Читать книгу Weather For Dummies - John D. Cox - Страница 32

Temperature’s relative humidity

Оглавление

The United States is a funny country. Everybody east of the Rocky Mountains is very familiar with the idea of humidity, the amount of water vapor in the air, and a lot of people west of the Rockies don’t know what all the fuss is about. (Chapter 12 explains these different climates.) Out west, when the temperatures get uncomfortably high, people console themselves with the idea that “It’s a dry heat.”

When it comes to the human body’s comfort zone, the temperature of the air around it is only part of the story. A summer day when the maximum temperature hits 95 degrees in Sacramento, California, for example, is a very different experience than a summer day when it reaches 95 degrees in Chicago or Pittsburgh. In Sacramento, you might hear people remarking about the “nice weather.” In Chicago or Pittsburgh, people are starting to get the look of disaster on their faces.

The moisture of the air — the amount of water vapor it contains — is important to how you and I feel about the temperature of the air and important to how the air behaves when it comes to making weather. Moisture determines how much more water vapor it is likely to absorb through evaporation, on one hand, and how likely it is to give up water vapor through condensation, on the other. These tendencies are often measured by a property called relative humidity.

Relative humidity is a little tricky. It is expressed as a percentage, which is easy to get, well, not quite right. When weather forecasters say the relative humidity is 40 percent, for example, they are not saying that the air contains 40 percent water, or even 40 percent water vapor. Relative humidity describes the percentage of water vapor in the air in relation to the total amount of water vapor the air can contain at that temperature. The air is 40 percent along the scale between holding absolutely no water vapor (which never happens, by the way) and holding all that it can, its point of saturation, which happens a lot.

Water vapor is an invisible gas, but you see and feel the effects of the air’s relative humidity all the time. When you take a shower, for example, you’re adding so much water vapor to the air that it is quickly saturated. Condensation is producing tiny water droplets and you’re standing in a little cloud. Step out of the shower, and you might begin to feel a little chill. You are stepping into air that is less humid, and heat is leaving your wet skin through evaporation. The heat is used to convert the liquid into the water vapor that is being absorbed into the air. The bathroom mirror is fogged up because the air up against its cooler surface has fallen to its saturation point and some of its water vapor has condensed into dew.

Clouds form when air rises and cools to its point of saturation.

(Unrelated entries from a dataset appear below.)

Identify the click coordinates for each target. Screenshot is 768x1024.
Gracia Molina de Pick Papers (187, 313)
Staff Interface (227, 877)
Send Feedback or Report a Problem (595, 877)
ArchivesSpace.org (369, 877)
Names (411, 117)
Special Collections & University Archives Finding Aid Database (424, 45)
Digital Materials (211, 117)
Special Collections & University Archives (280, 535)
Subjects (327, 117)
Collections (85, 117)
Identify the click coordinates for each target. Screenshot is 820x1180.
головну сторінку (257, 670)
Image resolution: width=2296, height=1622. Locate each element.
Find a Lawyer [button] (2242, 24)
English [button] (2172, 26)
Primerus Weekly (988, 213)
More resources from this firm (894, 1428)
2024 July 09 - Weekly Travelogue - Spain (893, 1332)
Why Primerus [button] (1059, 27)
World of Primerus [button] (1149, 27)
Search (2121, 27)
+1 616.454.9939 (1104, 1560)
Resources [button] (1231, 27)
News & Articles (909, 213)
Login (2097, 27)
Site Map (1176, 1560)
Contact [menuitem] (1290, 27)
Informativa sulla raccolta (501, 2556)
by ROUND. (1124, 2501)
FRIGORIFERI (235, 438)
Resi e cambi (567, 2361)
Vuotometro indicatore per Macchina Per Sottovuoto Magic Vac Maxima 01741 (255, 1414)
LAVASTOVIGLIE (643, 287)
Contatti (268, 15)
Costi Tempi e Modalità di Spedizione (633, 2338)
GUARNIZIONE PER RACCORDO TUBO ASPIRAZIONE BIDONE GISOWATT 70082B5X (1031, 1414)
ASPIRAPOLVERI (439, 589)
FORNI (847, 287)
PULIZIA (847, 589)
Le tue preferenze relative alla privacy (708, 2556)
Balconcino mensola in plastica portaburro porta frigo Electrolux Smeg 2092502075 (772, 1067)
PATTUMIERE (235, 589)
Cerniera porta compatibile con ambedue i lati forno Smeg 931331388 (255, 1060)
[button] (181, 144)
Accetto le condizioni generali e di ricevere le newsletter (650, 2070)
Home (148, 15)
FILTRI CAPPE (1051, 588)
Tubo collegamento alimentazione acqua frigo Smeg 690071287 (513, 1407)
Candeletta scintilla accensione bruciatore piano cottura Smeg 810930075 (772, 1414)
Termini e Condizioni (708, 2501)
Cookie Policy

Relative humidity on a warm day can make all the difference in how you feel. When the relative humidity of the 95-degree air is low, it is relatively easy for the body to cool itself. Perspiration seeps through the pores in the skin, and the moisture easily evaporates into the air. Heat energy burned up in changing the water from liquid to vapor leaves the body’s temperature cooler. When the relative humidity of the 95-degree air is high, however, it really doesn’t want to take up much more water vapor, thank you, so it is much harder for the body to get rid of its heat and its perspiration. So the heat builds up, the perspiration accumulates, and the poor body, well, it just kind of stews.